-- Work required --
Every record listed below should be copied exactly.
================
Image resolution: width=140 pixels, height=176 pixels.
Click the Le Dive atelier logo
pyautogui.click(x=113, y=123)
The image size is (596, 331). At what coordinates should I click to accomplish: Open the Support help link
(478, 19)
================
-- Output for this task --
Image resolution: width=140 pixels, height=176 pixels.
Click the Le Dive atelier logo
pyautogui.click(x=113, y=123)
The image size is (596, 331). At what coordinates should I click to accomplish: Open the Support help link
(478, 19)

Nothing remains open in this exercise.